Making a living from portrait commissions, Heldens developed this genre as a means to explore the human condition. While around him the modernist revolution was gradually being accepted as a general norm, Heldens explored renaissance techniques and three- and two-dimensional form, including abstract structural patterns (the influence of abstract notions of form is always very close under the surface). Also, the treatment of light by masters of Dutch 17c painting like Vermeer, Terborch and Nicolaes Maes held his fascination. He began to be asked regularly for exhibitions in galleries in the Netherlands. Various trips to Italy in the seventies were a great stimulation; the greatest impression from these years was the psychologically dramatic work of Carravagio.
The discovery of the art world in New York opened a new field of stimulation and experience. In the period 1990 – 95 Heldens divided his time between New York and Amsterdam, easily mixing in the exciting American artistic community where he, within a couple of months, saw his work on show at the Henoch gallery in SoHo, later to be followed with exposure at the Ganymede Gallery and the Open Studio PS122, both in NY City. The wide variety of different trends – from abstract via pop art to photo realism – which he saw in the East Village, where he had a studio, gave him the inner freedom and confidence to pursue and further develop his psychological realism. He viewed his personal style as a possible way forward after modernism had lost most of its credibility. He painted various portraits in commission, among others for the collector Raymond Saroff, who possesses an impressive collection of American native art. In 1995 Heldens participated in the exhibition ‘Representation represented’ in the Arnot Museum in Elmira (NY) together with Janet Fish, Gregory Gillespie, Paul Cadmus, Claudio Bravo and Michael Leonard, where Heldens’ contribution drew much attention.
From 1995 onwards, Heldens increasingly focuses on Amsterdam where he found his canvasses more and more in demand. In 1998 he decided to move away from portrait commissions to be able to concentrate upon a more versatile expression of human drama in contemporary life. Over the years, the psychology behind his work gradually became more complex and ambiguous, Claire-obscure more striking, contrasts sharper – all along with a continuously developing technique.

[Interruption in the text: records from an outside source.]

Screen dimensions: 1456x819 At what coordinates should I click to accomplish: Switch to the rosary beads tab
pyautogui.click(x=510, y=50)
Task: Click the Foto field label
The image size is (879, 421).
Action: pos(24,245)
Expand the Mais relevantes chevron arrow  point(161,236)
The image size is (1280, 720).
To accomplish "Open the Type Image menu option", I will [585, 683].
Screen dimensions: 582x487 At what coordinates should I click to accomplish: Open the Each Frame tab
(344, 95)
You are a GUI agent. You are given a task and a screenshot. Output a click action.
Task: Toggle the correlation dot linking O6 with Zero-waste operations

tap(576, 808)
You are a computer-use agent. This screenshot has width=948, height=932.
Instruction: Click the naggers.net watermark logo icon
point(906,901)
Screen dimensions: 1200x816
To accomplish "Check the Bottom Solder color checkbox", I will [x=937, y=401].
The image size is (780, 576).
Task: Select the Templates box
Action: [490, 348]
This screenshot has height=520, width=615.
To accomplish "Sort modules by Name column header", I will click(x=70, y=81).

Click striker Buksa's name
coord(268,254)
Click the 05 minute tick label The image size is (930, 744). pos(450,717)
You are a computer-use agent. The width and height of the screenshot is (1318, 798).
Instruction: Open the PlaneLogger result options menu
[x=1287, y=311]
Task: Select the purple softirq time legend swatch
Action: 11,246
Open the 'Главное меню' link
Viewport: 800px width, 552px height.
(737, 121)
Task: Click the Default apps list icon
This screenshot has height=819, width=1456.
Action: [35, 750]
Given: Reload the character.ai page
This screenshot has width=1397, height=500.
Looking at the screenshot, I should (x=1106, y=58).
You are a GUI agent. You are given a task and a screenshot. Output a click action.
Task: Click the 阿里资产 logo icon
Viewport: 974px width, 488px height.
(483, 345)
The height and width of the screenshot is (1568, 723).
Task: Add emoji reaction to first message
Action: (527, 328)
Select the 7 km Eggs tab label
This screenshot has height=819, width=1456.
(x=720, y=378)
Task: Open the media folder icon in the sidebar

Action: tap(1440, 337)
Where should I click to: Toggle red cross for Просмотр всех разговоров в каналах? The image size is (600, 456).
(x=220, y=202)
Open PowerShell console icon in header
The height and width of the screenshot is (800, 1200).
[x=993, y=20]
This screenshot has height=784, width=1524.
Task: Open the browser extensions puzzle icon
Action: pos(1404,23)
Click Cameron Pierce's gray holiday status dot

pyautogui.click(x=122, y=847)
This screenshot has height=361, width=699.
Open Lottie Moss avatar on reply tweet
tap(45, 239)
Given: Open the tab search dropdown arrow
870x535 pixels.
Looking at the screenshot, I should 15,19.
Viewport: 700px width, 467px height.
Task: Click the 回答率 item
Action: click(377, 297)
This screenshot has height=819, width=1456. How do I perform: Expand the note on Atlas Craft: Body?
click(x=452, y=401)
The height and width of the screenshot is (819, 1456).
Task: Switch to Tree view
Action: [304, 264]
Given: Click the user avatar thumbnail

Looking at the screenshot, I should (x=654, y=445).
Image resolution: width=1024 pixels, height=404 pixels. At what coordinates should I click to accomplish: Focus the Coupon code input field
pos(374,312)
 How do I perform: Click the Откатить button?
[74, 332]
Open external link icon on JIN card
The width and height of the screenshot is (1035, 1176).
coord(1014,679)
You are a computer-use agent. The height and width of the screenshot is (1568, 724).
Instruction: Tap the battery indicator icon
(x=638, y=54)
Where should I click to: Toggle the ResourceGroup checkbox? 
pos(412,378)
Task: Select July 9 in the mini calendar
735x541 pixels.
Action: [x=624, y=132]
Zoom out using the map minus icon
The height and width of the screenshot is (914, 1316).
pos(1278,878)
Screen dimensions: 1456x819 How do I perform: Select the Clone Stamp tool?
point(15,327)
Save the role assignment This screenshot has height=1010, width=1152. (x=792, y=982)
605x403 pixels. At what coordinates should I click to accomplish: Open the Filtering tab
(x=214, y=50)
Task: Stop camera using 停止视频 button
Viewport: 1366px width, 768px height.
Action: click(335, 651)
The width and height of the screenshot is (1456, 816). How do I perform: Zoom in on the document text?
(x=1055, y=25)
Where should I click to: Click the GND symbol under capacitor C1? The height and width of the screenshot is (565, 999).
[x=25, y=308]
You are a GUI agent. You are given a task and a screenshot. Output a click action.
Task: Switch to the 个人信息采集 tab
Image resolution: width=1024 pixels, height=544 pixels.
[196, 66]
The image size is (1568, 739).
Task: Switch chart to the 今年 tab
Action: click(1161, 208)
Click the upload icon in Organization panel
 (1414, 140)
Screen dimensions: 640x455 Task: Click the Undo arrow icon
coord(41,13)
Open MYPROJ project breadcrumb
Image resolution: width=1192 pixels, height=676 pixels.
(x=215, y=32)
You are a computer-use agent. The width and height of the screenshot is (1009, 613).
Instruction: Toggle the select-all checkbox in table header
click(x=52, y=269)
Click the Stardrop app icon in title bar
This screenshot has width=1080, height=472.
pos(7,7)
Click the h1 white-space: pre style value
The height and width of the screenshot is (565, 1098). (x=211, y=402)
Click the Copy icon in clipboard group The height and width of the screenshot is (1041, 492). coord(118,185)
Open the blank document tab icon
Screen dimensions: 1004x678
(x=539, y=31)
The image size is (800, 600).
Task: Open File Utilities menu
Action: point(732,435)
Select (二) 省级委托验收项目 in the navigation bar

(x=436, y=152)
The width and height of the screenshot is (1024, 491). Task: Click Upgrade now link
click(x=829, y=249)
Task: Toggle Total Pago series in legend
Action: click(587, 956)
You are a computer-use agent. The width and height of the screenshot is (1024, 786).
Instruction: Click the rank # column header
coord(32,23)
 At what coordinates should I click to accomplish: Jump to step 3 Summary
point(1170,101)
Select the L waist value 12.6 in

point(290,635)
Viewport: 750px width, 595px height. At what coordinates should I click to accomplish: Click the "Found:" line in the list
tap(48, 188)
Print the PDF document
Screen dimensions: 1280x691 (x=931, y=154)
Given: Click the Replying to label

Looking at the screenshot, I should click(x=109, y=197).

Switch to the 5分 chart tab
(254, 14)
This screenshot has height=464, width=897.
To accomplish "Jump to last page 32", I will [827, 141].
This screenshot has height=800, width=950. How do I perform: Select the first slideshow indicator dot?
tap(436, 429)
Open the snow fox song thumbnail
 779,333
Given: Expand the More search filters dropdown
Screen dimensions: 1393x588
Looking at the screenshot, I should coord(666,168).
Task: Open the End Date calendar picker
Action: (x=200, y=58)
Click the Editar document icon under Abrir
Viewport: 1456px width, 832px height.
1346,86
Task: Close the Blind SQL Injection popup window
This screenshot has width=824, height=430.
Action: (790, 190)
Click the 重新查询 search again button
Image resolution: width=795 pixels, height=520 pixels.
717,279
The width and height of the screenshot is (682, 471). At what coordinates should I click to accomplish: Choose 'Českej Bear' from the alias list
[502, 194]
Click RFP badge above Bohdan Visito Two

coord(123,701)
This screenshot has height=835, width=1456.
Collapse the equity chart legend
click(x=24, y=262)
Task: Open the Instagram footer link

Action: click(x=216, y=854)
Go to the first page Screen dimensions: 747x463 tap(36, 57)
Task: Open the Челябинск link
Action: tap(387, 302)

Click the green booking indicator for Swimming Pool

His paintings found their way into private collections in the Netherlands, England, Germany and the USA, and into collections of the Academic Hospital and the ING Bank in Amsterdam, the Bank Nederlandse Gemeenten , the City Council in Sittard and The Arnot Art museum, Elmira New York.
Heldens is one of those artists who know from the beginning what they want to do. For him, painting is a psychological analysis, a narrative of inner life and experience. His realism, which is rooted in renaissance painting but never a stylistic pastiche, gives form to the human condition in modern life.